Monday, October 30, 2017

ARC Review: Butterfly Suicide by Mary Ann Loesch

Book info:
TitleButterfly Suicide
Author:  Mary Ann Loesch
Genre:  YA Contemporary/Romance
Release Date:  July 11th, 2017
Publisher:  Independent
Source:  Pump Up Your Book! Virtual Book Publicity Tours for an honest review
My rating:  5 stars

Butterfly suicide.

The blood on the cafeteria floor has been washed away and the bullet holes plastered over, but those words carved deeply into the back of the worn auditorium chair will always be a reminder for the students of Rockingham High School of what happened there last May. For Stephen Valley, the brother of infamous school shooter Jude Valley, that day is one he will never be allowed to forget—especially since the small town blames him for the loss of the seven students killed in Jude’s rampage. Unfortunately, poverty has a firm grip on his mother’s finances, imprisoning him in the bigoted town with no options to leave.

Monica Monroe, a self proclaimed Theatre Nerd, hates being known only as the sister of Jude Valley’s murdered girlfriend, Simone. Even though she’s never believed Jude killed her sister over a lover’s quarrel, she does blames herself for not seeing what a monster he was. When she is partnered with Stephen for an acting scene in Theatre class, Monica views this as an opportunity to finally get some answers. Being paired with Stephen proves to be dangerous for her emotional well being and her heart. When he is beaten up for being on her street, Monica realizes his life after the actions of Jude has been as traumatic as her own.

Drawn together by tragedy, the two stumble across a shattering secret which threatens to ruin their blossoming romance and destroy their families.

My Review:
I put this book off based on the date I had to have it read by, but once I started reading, it was another really hard to put down story.  The topic itself was very emotional, a school shooting.  Only in this story, the shooter was unable to kill himself, and is now locked away.  But his younger brother is still stuck going to the same school where all of this happened, starting his freshman year there.  Not only that, but the younger sister of one of the victims is starting her freshman year there as well.  

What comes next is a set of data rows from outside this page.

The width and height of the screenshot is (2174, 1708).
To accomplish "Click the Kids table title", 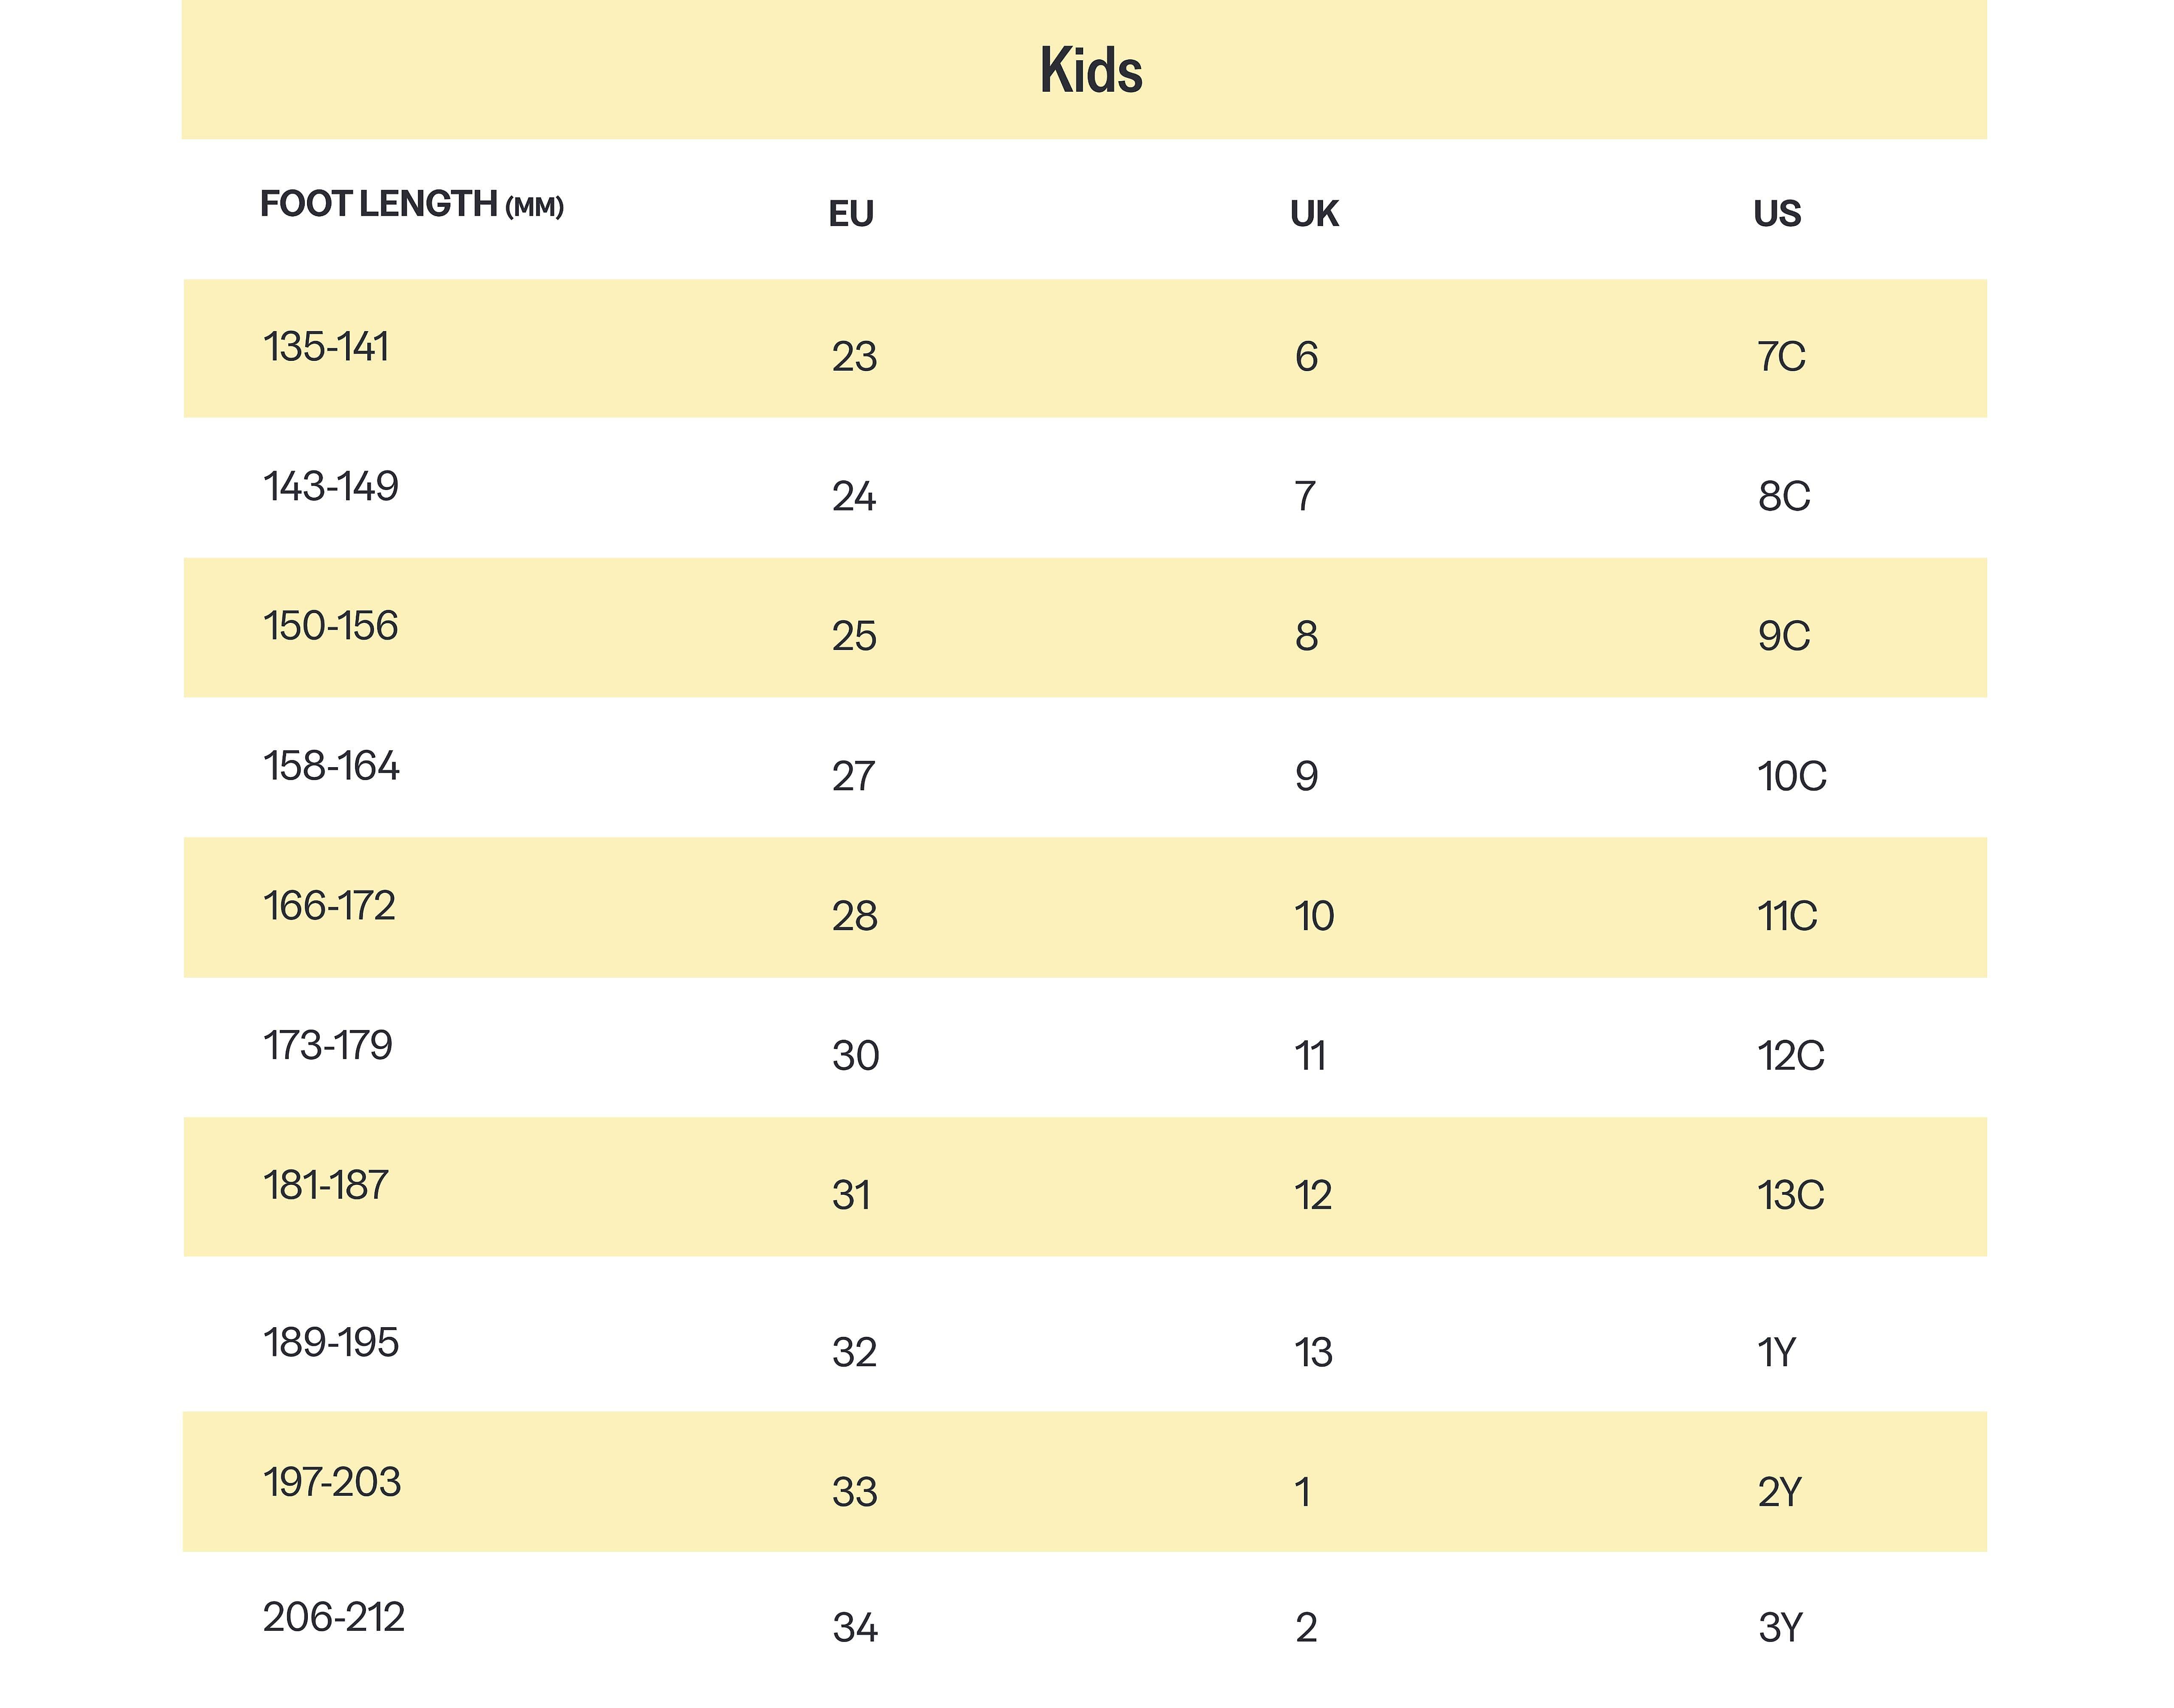I will 1090,71.
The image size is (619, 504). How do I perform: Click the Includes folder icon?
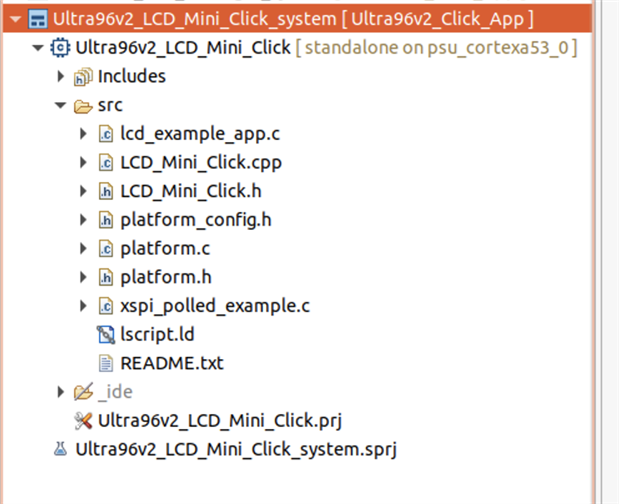[83, 76]
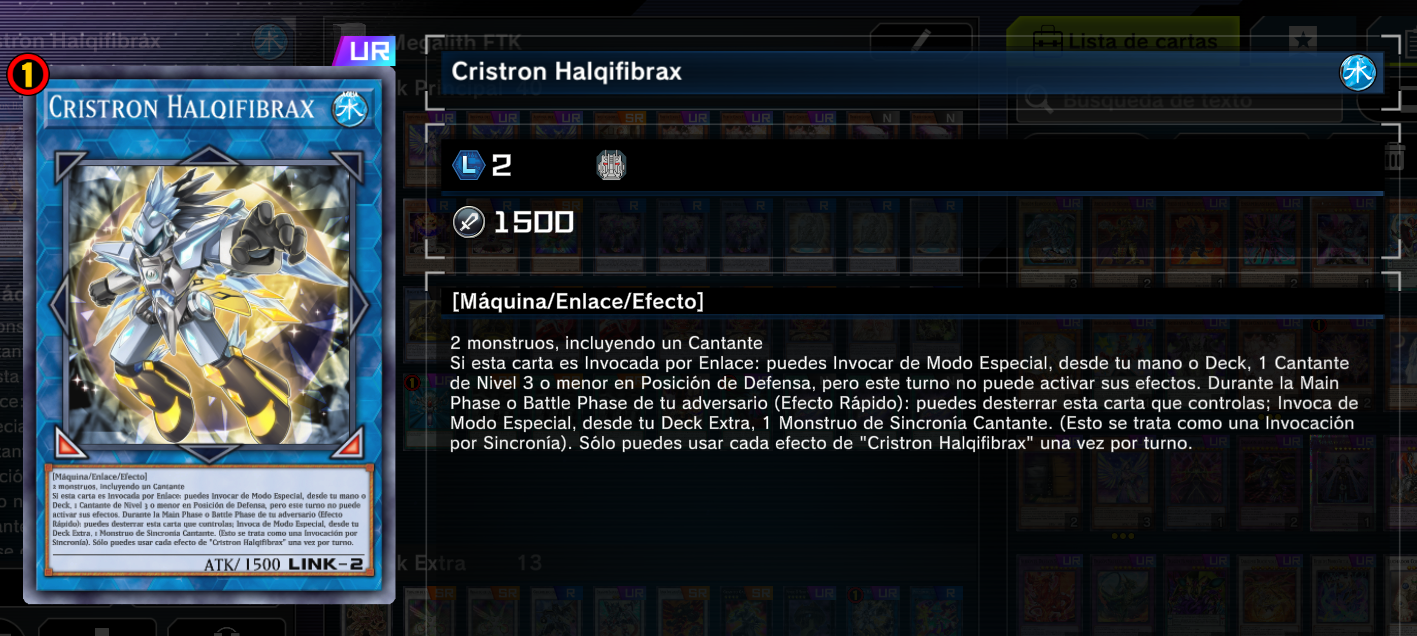Viewport: 1417px width, 636px height.
Task: Click the Link rating L icon
Action: coord(468,165)
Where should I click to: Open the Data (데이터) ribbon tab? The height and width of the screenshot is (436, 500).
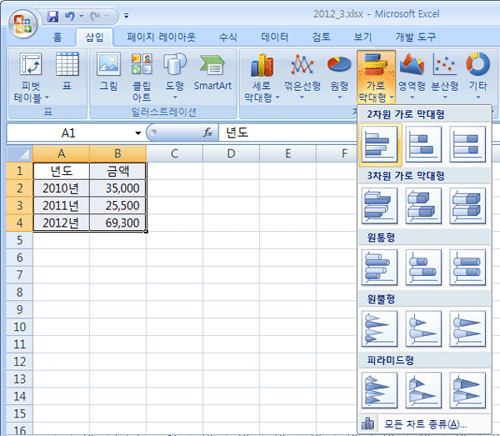(x=275, y=37)
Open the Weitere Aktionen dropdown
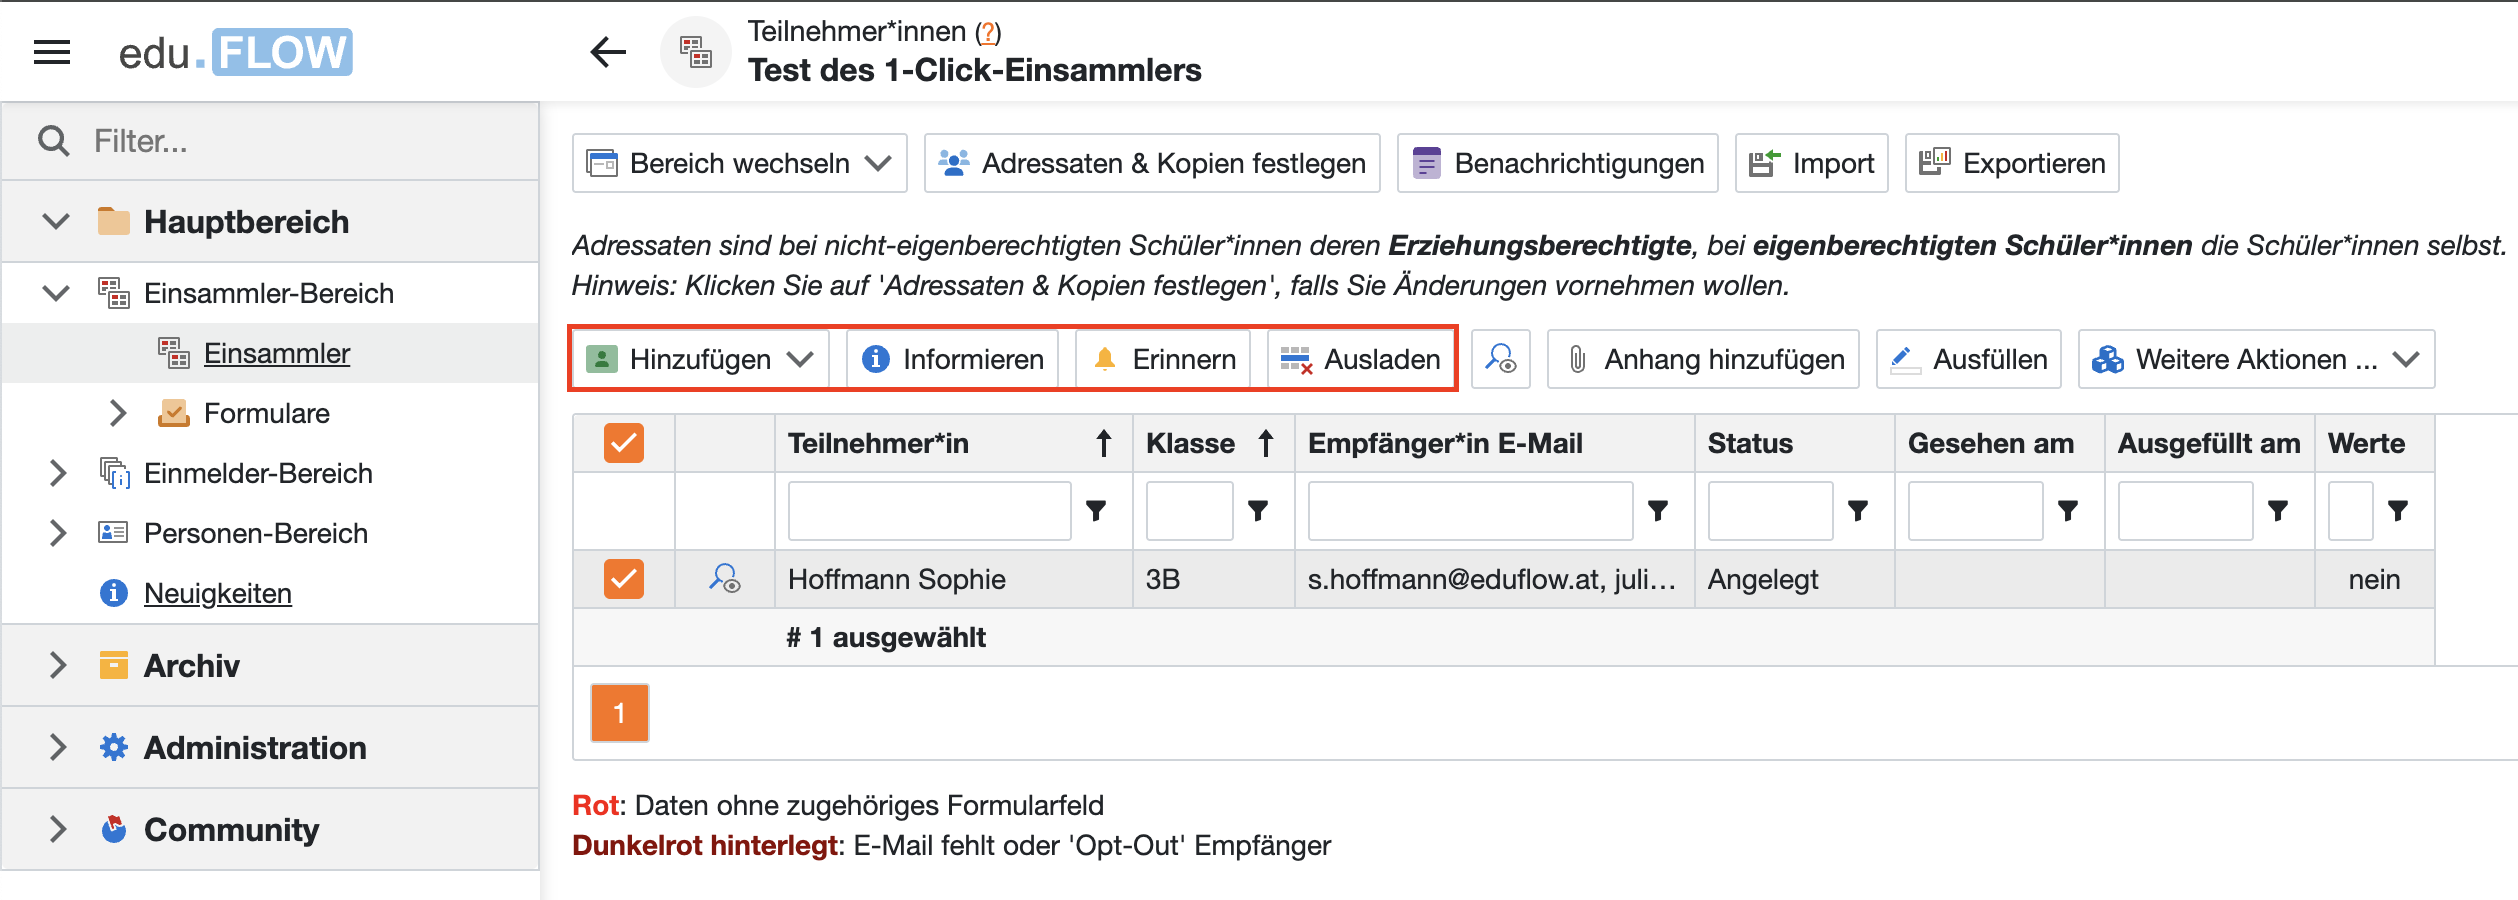The width and height of the screenshot is (2518, 900). pos(2256,359)
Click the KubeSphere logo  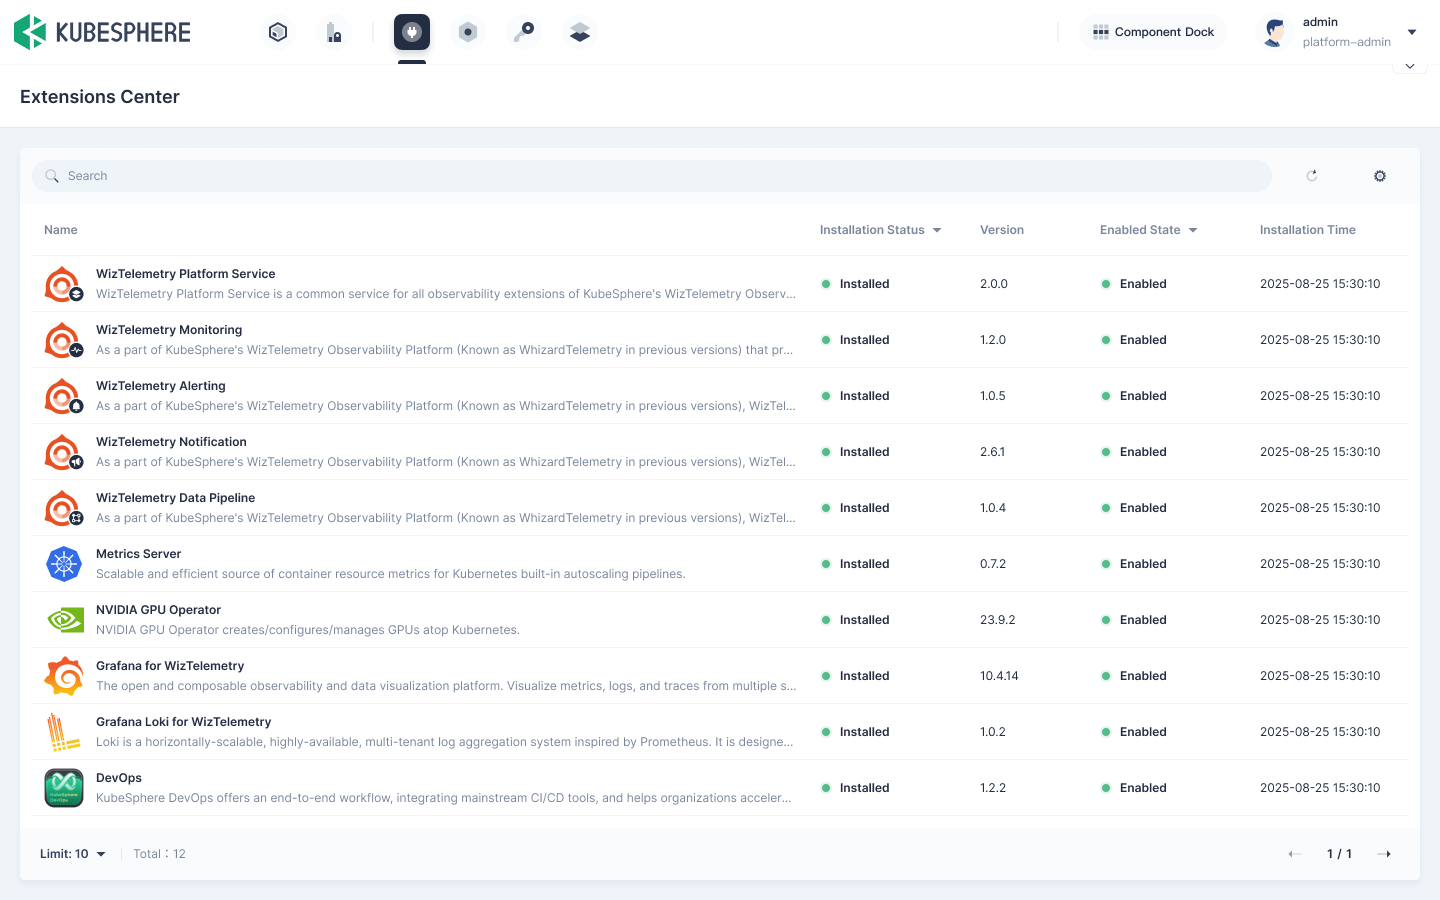coord(102,32)
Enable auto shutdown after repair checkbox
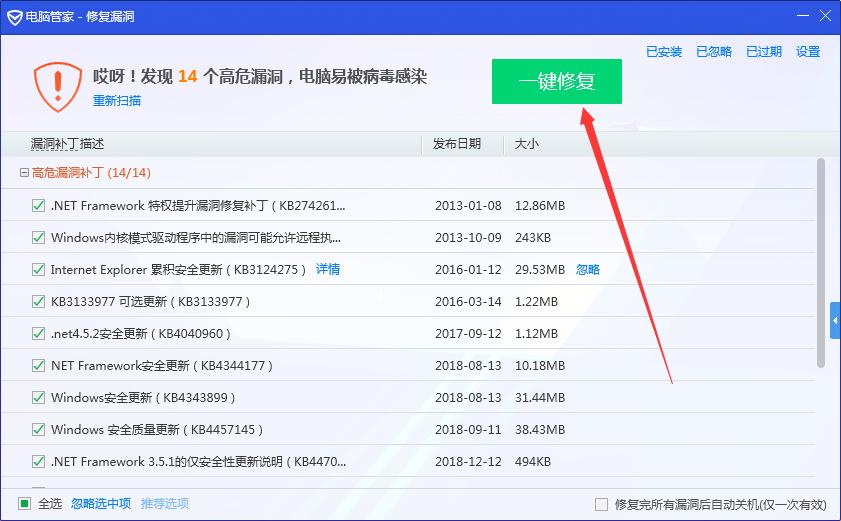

Stephen and Monica have known each other for a long time.  Not only was Jude, Stephen's brother who was the shooter, dating Simone, Monica's older sister who he killed during his rampage, but they've gone to school together for a long time, it's a small town.  Turns out both of them have kind of had a crush on the other one ever since a science class lab in 7th grade.  

Stephen goes to school not expecting any goodness, his own neighbors have signs up condemning his brother and his family.  Monica goes to school, not feeling the same hatred for Stephen as it seems everyone else does, and everyone expects her to have.  You see, she knows Stephen is not his brother, he is different, and she can tell.  And she wants to give him a chance.  Unfortunately, not everyone else does, and they plan to take up for her, beating Stephen up and making his life miserable.  

I like that the story is told from both of their points of view, alternating chapters from Monica and Stephen.  We get to see that things with Jude aren't the usual cut and dried school shooter story.  It's not just a case of being bullied and getting back at everyone.  No, there's always been something wrong with Jude. Something Stephen and his mother have lived with their whole life.  And while Monica's family may look like the perfect family - before the death of Simone - some things will come to life that will throw her life into even more of a mess, worse than the loss of her older sister.

I liked the little connection of the drama teacher.  I liked getting the emotions of someone on each side, and having them seem to be able to separate people.  The twists on some of the details of the whole original incident  were very original and not always ones you saw coming.  I liked that.

Definitely a story about a school shooting that should be kept up there with Hate List by Jennifer Brown and This is Where it Ends by Marieke Nijkamp.